Acquapendente Cathedral (Duomo di Acquapendente, Basilica Cattedrale di San Sepolcro) is a Roman Catholic cathedral, dedicated to the Holy Sepulchre, in the town of Acquapendente in Lazio, Italy. Formerly the episcopal seat of the Diocese of Acquapendente, it is now a co-cathedral in the Diocese of Viterbo.

==History==

The building was in origin the church of a former Benedictine monastery. During the Middle Ages the church was very popular as a destination for pilgrims and cripples seeking miraculous cures. It was made a cathedral in 1649 as the seat of the Bishop of Acquapendente, a diocese created in that year in succession to the suppressed Diocese of Castro del Lazio, from the former cathedral of which it received many treasures and furnishings, and the relics of Saint Bernard of Castro. The bishopric was united on 27 March 1986 with several others to form the Diocese of Viterbo, Acquapendente, Bagnoregio, Montefiascone, Tuscania e San Martino al Monte Cimino (renamed in 1991 the Diocese of Viterbo), in which Acquapendente Cathedral is a co-cathedral.

It has also traditionally enjoyed the status of a basilica minor.

==Description==
Originally the church of a former Benedictine monastery, the present building began as a Romanesque church of the 12th century.
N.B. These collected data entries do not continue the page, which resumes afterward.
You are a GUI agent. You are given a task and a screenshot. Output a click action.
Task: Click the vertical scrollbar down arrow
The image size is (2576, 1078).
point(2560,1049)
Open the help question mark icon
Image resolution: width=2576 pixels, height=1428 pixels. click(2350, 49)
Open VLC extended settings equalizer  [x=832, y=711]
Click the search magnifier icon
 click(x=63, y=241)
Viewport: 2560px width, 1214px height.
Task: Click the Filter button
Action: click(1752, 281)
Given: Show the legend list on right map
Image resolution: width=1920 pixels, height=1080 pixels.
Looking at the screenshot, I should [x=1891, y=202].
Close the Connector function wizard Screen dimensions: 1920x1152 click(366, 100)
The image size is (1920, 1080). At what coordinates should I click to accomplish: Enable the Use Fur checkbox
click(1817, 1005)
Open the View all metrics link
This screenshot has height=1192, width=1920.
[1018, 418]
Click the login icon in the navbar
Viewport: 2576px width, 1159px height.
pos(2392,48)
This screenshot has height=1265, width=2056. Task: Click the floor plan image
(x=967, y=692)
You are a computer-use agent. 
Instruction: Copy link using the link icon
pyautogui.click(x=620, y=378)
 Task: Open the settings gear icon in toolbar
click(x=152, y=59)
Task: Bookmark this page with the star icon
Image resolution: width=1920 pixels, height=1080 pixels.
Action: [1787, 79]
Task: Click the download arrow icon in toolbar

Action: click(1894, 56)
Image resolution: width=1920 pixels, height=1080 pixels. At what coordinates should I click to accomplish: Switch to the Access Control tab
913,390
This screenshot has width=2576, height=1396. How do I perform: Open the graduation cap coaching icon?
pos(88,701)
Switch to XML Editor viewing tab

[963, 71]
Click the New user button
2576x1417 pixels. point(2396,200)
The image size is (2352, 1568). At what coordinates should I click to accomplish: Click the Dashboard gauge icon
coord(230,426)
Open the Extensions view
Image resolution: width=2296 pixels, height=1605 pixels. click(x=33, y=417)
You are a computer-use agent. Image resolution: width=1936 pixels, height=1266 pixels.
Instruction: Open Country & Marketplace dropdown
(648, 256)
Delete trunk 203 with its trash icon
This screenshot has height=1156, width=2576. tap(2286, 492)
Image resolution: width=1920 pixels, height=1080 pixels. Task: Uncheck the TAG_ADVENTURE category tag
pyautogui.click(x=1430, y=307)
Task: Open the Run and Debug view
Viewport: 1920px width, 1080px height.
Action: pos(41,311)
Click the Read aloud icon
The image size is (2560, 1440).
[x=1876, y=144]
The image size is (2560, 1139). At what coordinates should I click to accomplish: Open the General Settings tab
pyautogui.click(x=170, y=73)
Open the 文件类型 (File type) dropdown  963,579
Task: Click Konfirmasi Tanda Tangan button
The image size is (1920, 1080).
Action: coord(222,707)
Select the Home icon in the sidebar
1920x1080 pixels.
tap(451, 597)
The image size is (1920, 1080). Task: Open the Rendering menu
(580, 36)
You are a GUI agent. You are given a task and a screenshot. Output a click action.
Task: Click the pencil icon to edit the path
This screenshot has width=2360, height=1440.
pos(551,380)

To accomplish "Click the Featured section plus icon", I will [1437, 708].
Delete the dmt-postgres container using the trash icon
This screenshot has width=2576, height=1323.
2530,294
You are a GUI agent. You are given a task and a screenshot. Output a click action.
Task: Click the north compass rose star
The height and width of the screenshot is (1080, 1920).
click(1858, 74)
It has been the object of many attempts at beautification over the centuries, however, particularly since becoming a cathedral, and the original structure is overlaid by the many later works, largely of painted terracotta and stucco, such as the Neoclassical west front.

The crypt, which dates from the second half of the 10th century and is thus older than the main structure, is of especial interest, for its unusual arrangement of pillars, which divide the space into nine small aisles, and for the elaborately carved zoomorphic capitals of the pillars themselves. The crypt also contains a blood-stained stone said to come from the Holy Sepulchre in Jerusalem, whence the dedication.

The cathedral also contains two bas-reliefs credited to Agostino di Duccio: Tobias and the Angel and the Victory of Saint Michael over the Dragon.